As per claim 2, the combination of Nie and Uky as shown above teaches the method of claim 1, Nie further teaches:
wherein the decision-making data structure includes data regarding the plurality of states, and data regarding one action for each of the plurality of states. (Nie, Page 3, Col. 2., Team-Q Learning Based Power Control section discloses “In team-Q learning, the agents, states, actions and reward function are defined as follows: Agent: The agents are D2D transmitters. A D2D transmitter is denoted by D2D i, 1 ≤ i ≤ n, State: The state of D2D user i on RB k at time t is defined as… Action: The action of each agent consists of a set of transmitting power levels” And Page 4, Col. 1, Distributed Q-Learning section discloses “Distributed Q-learning can decompose the large Q-value table in team-Q to multiple small ones…  the dimension of Q-table in distributed-Q turns to be n × |S| × |A|” (Q-Table consists of actions for the plurality of states within the table. The action of an agent consists a single action))

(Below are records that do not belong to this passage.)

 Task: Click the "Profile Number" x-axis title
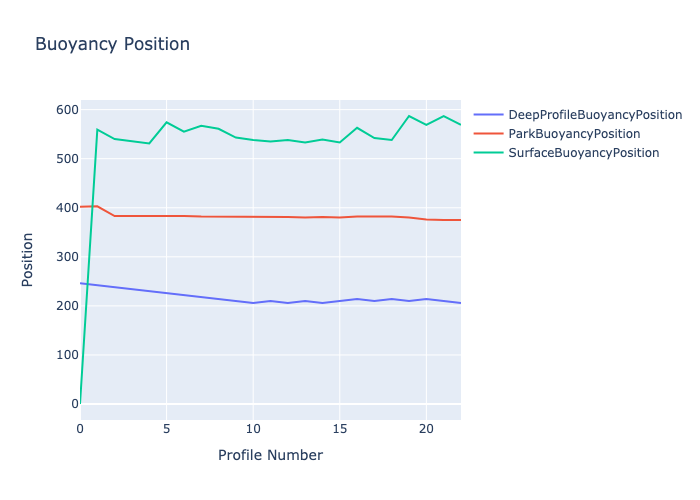pyautogui.click(x=270, y=455)
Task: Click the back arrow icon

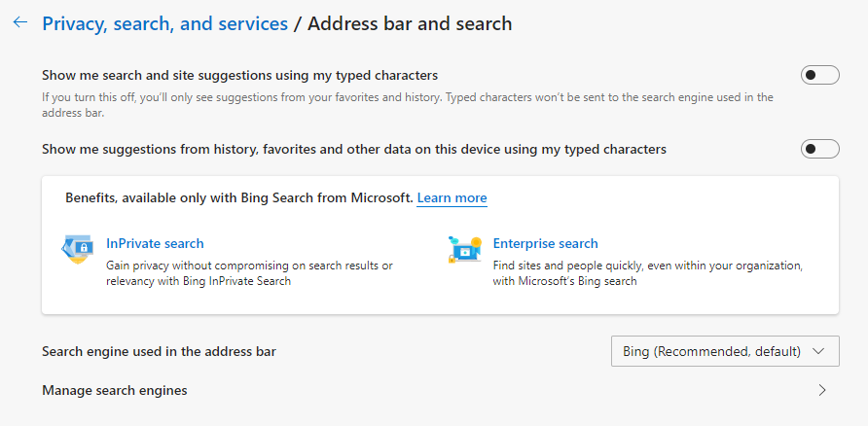Action: click(20, 22)
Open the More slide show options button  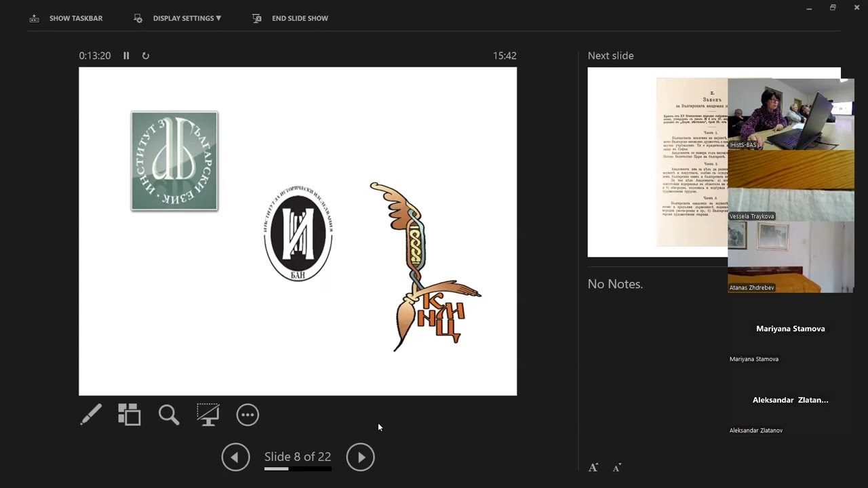tap(248, 415)
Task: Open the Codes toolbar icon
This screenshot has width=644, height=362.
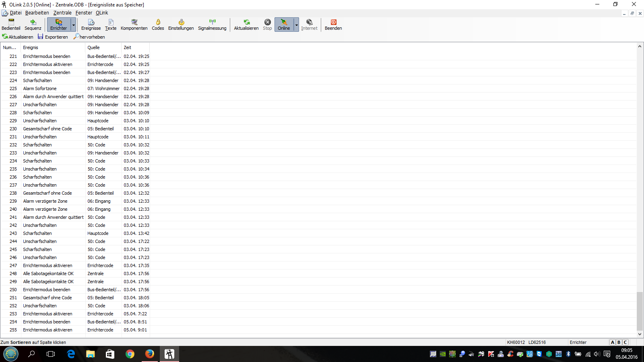Action: pyautogui.click(x=158, y=25)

As per claim 3, the combination of Nie and Uky as shown above teaches the method of claim 2, Nie further teaches:
wherein the machine learning data structure further comprises a rating value associated with each of the plurality of possible actions for each of the plurality of states, (Nie, Page 3, Col. 2, 7th Para. discloses “There are many ways to choose actions based on the current Q-value estimation, in this paper we use -greedy strategy…” (Q-value being the highest rating. Q-table consists of Q-values where a row in the Q-table has a highest Q-value that is chosen using a greedy strategy))
wherein the one action for each of the plurality of states in the decision- making data structure corresponds to an action with a highest rating value among the plurality of possible actions for each of the plurality of states in the machine learning data structure. (Nie, Page 3, Col. 2, 7th Para. discloses “There are many ways to choose actions based on the current Q-value estimation, in this paper we use greedy strategy…” (Q-value being the highest rating. Q-table consists of Q-values where a row in the Q-table has a highest Q-value that is chosen using a greedy strategy. Additionally Algorithm 1 discloses the Q-table having a maximum Q-value))
(Nie, Page 3, Col. 2, 7th Para. discloses “There are many ways to choose actions based on the current Q-value estimation, in this paper we use -greedy strategy…” (Q-value being the highest rating. Q-table consists of Q-values where a row in the Q-table has a highest Q-value that is chosen using a greedy strategy))

As per claim 4, the combination of Nie and Uky as shown above teaches the method of claim 3, Nie further teaches:
wherein the machine learning data structure further comprises a Q-table regarding Q-value of each of the plurality of possible actions for each of the plurality of states, (Nie, Page 3, Col. 2, 7th Para. discloses “There are many ways to choose actions based on the current Q-value estimation, in this paper we use greedy strategy…” (Q-value being the highest rating. Q-table consists of Q-values where a row in the Q-table has a highest Q-value that is chosen using a greedy strategy))
wherein the one action for each of the plurality of states in the decision- making data structure corresponds to an action with a highest Q-value for each of the plurality of states in the Q-table. (Nie, Page 3, Col. 2, 7th Para. discloses “There are many ways to choose actions based on the current Q-value estimation, in this paper we use greedy strategy…” (Q-value being the highest rating. Q-table consists of Q-values where a row in the Q-table has a highest Q-value that is chosen using a greedy strategy))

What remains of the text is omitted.